Padahal, secara ilmiah, gambut tidak lebih dari akumulasi bahan organik yang belum terurai sempurna, yang apabila dikeringkan atau dibakar, akan melepaskan karbon. Ironisnya, saudara tuanya—batubara—yang merupakan hasil akhir dari proses pengarangan gambut selama jutaan tahun, justru tidak diposisikan sekeras itu dalam wacana publik, padahal emisi karbon dari pembakaran batubara jauh lebih besar, masif, dan langsung.

Gambut dan batubara berasal dari bahan dasar yang sama: sisa tumbuhan yang terkubur dan berubah karena tekanan serta panas. Keduanya menyimpan karbon, dan bila teroksidasi akan melepas gas rumah kaca. Tapi sementara batubara terus ditambang dan dibakar untuk kepentingan energi, gambut dilarang keras untuk disentuh, terutama bila berkaitan dengan ekspansi kebun sawit. Di sinilah muncul standar ganda yang mencolok. Mengapa batubara dianggap sebagai kebutuhan nasional yang dapat ditoleransi emisinya,sementara pemanfaatan terbatas gambut untuk pertanian atau perkebunan langsung dicap sebagai perusak lingkungan?

Situasi ini menjadi makin kompleks ketika menyangkut sawit. Perkebunan kelapa sawit sering menjadi sasaran kritik karena dianggap sebagai penyebab utama deforestasi dan emisi karbon, apalagi jika dikembangkan di atas lahan gambut.

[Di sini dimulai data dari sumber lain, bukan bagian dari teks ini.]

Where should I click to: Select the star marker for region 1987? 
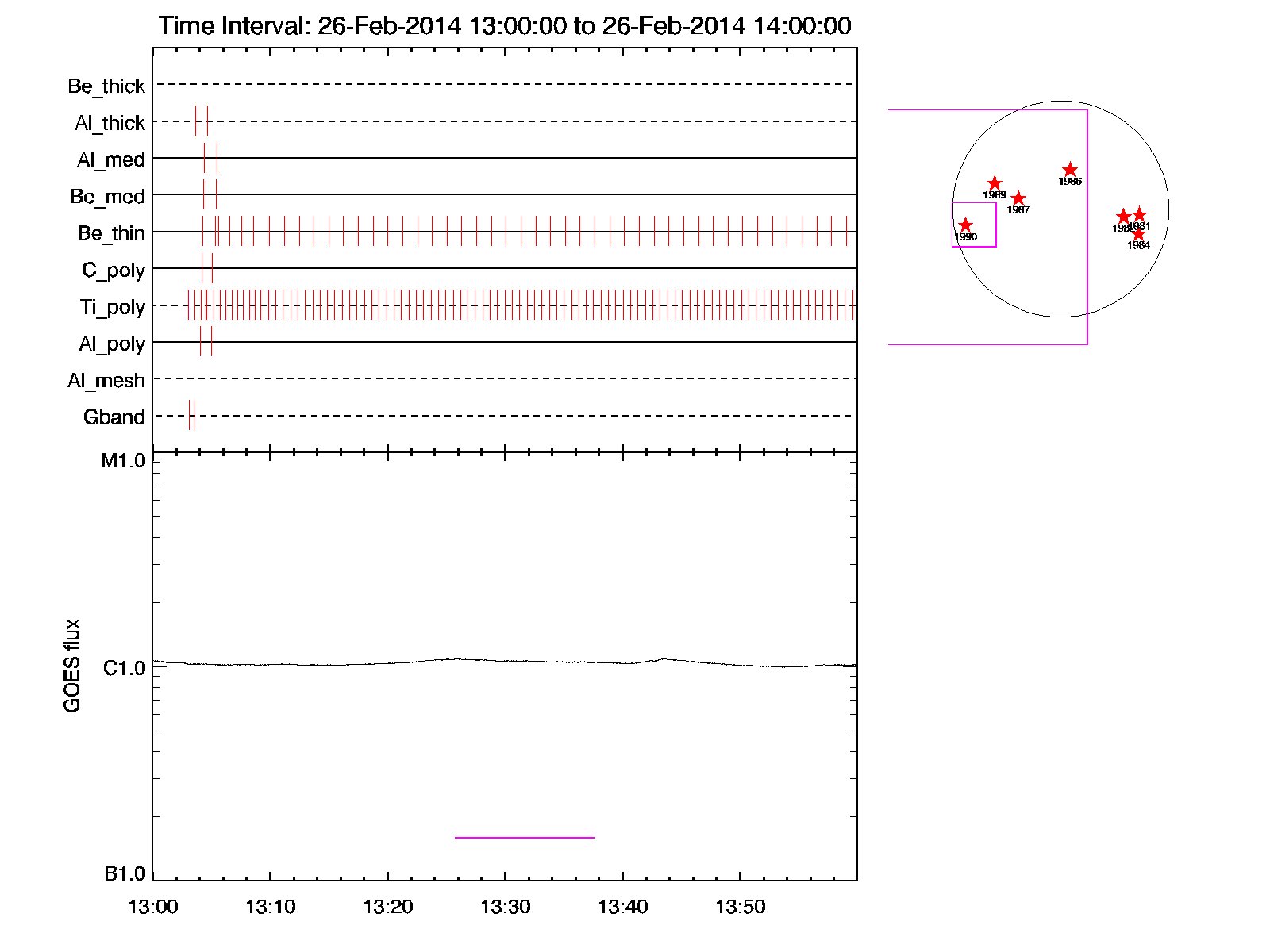(x=1018, y=198)
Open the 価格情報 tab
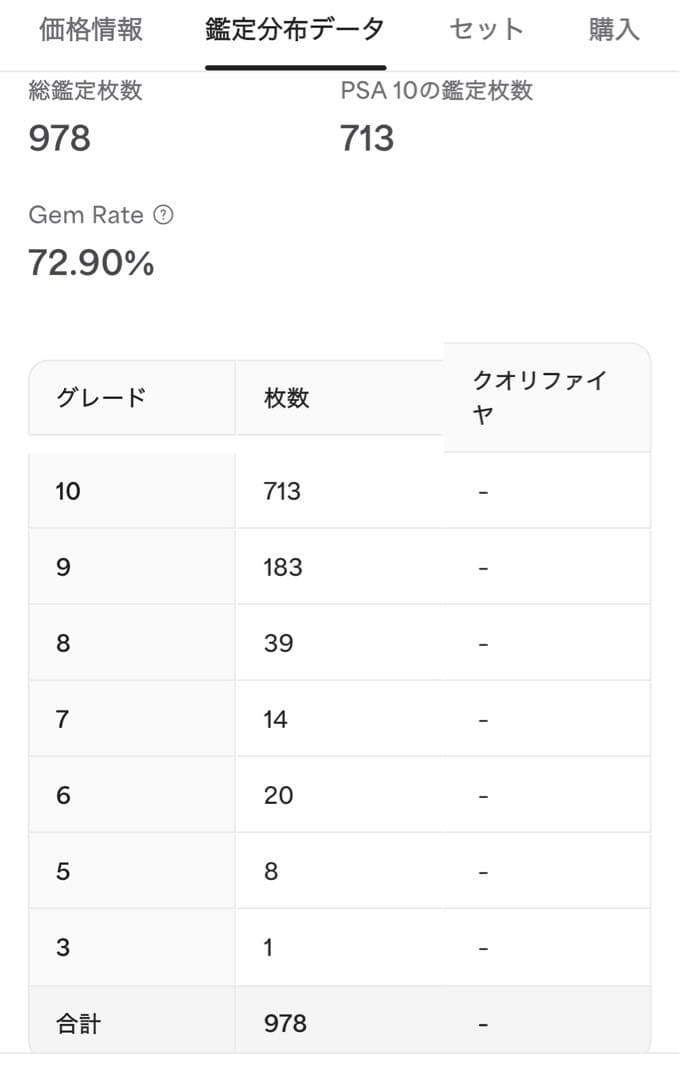680x1080 pixels. 91,30
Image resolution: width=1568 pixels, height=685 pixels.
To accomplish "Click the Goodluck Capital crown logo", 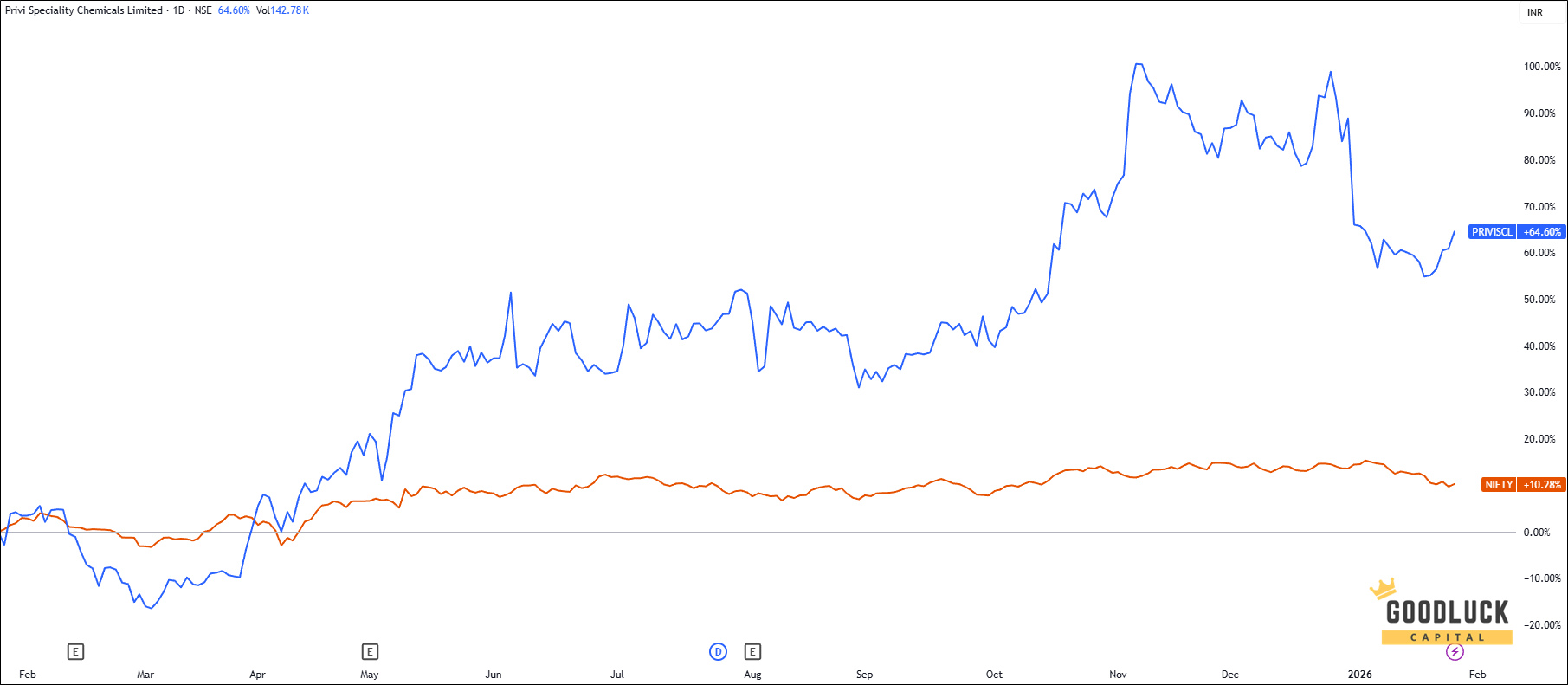I will pos(1446,611).
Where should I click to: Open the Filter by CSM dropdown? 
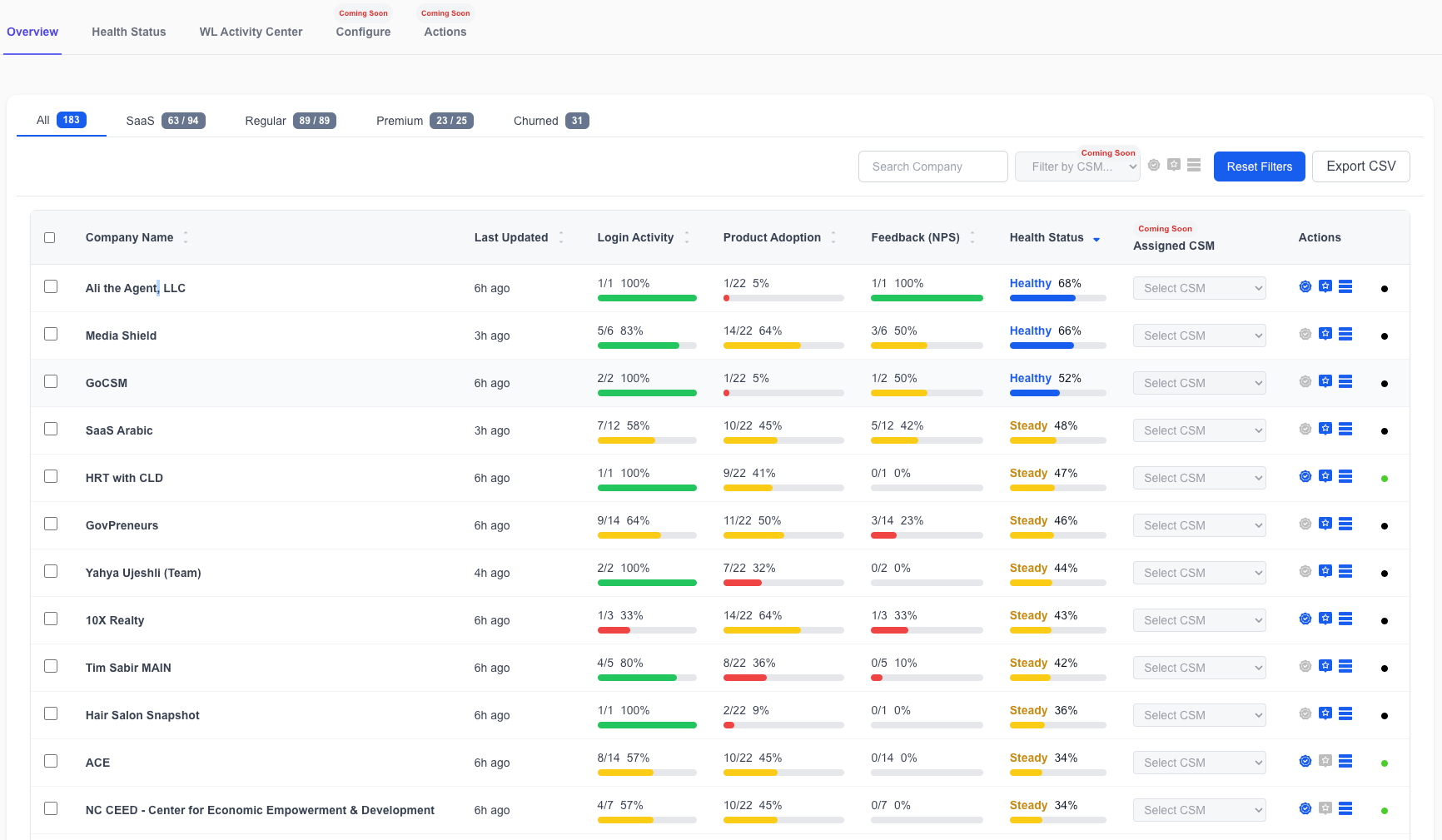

Padahal, kontribusi sawit terhadap ekonomi nasional sangat nyata: puluhan miliar dolar devisa setiap tahun, jutaan tenaga kerja langsung dan tidak langsung, serta nilai tambah yang jauh melebihi luas lahan yang digunakan. Anehnya, justru sektor sawit yang dituntut untuk “menunggu” peningkatan produktivitas sebelum boleh memperluas lahan, bahkan di wilayah yang sudah tidak berhutan.

Di banyak kasus, kritik terhadap sawit yang masuk ke gambut bersandar pada logika “jangan sampai karbon lepas.” Tetapi logika ini tidak konsisten. Ketika batubara yang berasal dari bahan karbon yang sama dibakar dalam skala raksasa untuk pembangkit listrik, keberatannya tidak sekeras terhadap sawit. Bahkan dalam kerangka kebijakan energi nasional, batubara masih dianggap sebagai “penopang transisi,” meskipun emisinya sangat tinggi dan tidak dapat dikembalikan ke tanah sebagaimana karbon organik dari biomassa sawit.

Lebih ironis lagi, di negara-negara maju yang mendesak Indonesia untuk melindungi gambut dan membatasi ekspansi sawit, justru praktik penggunaan gambut berlangsung biasa saja. Di negara bagian Florida, gambut digunakan secara intensif untuk pertanian sayur-sayuran. Di Eropa Utara, gambut ditambang dan digunakan sebagai bahan bakar atau media tanam, dan praktik ini berlangsung tanpa stigma lingkungan yang berlebihan. Mengapa ketika Indonesia menggunakan lahan gambut untuk produksi pangan dan energy nabati, langsung dituduh sebagai perusak iklim?

Sudah waktunya kita melihat isu gambut, batubara, dan sawit secara lebih adil dan rasional. Pemanfaatan gambut secara hati-hati dan berbasis ilmu pengetahuan tidak harus dilarang total. Sebaliknya, harus dibuka ruang inovasi agar lahan-lahan tersebut dapat mendukung produktivitas ekonomi tanpa mengabaikan perlindungan lingkungan. Sawit sebagai tanaman dengan produktivitas tinggi juga harus dinilai dengan kacamata keadilan ekologis, bukan semata-mata sentimen global.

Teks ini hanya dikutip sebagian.